The six witnesses were separately informed that Piper said the frightened woman encountered a police officer in the stairwell, not the alleged gunmen. But they maintain she saw gunmen.
“That’s weird that (Piper) said that, because the police weren’t in the building yet as we had just called them,” Schevker said. “I think (the frightened woman) knows the difference between a police officer and gunmen.”
Witnesses in the dorm room said the person banging on the door and shouting obscenities was definitely not a police officer.
A copy of the police report indicates the first officer was dispatched to the scene at 11:27 p.m. but the woman estimated that she saw the gunmen at 11:20 p.m. The frightened woman’s statement in the police report indicates it was the suspects she encountered in the stairwell.
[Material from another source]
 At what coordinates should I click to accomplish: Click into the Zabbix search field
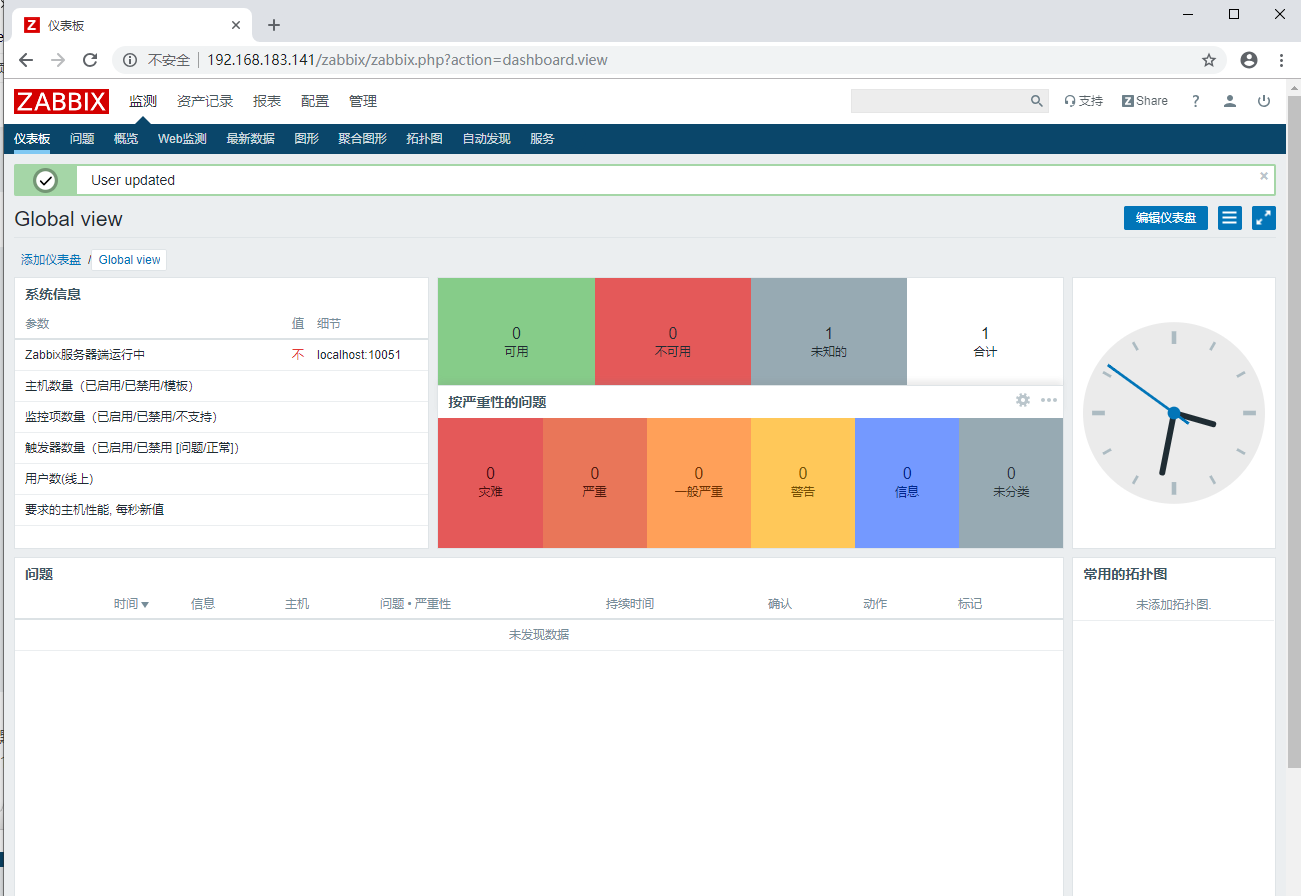(939, 101)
The report reads, “(The woman) was on the first floor with two other male students when a male subject?approached her and pointed a gun in her face.”
“(The frightened woman) stated she can’t describe the suspect and only described the barrel end of the gun as the ‘circle’?she then ‘blacked-out,'” the report shows.
Allyson Bourdet, 18, a nursing major, said, “A police officer would have tried to help her if she ‘blacked-out’ and tried to calm her down immediately and not just let her run away.”
Glavin said that they do not discuss what the police officers did or did not do.
“That is a HIPAA issue,” she said. HIPAA is the Health Insurance Portability and Accountability Act of 1996. It is a federal law that addresses the use and disclosure of a person’s protected health information by a variety of organizations.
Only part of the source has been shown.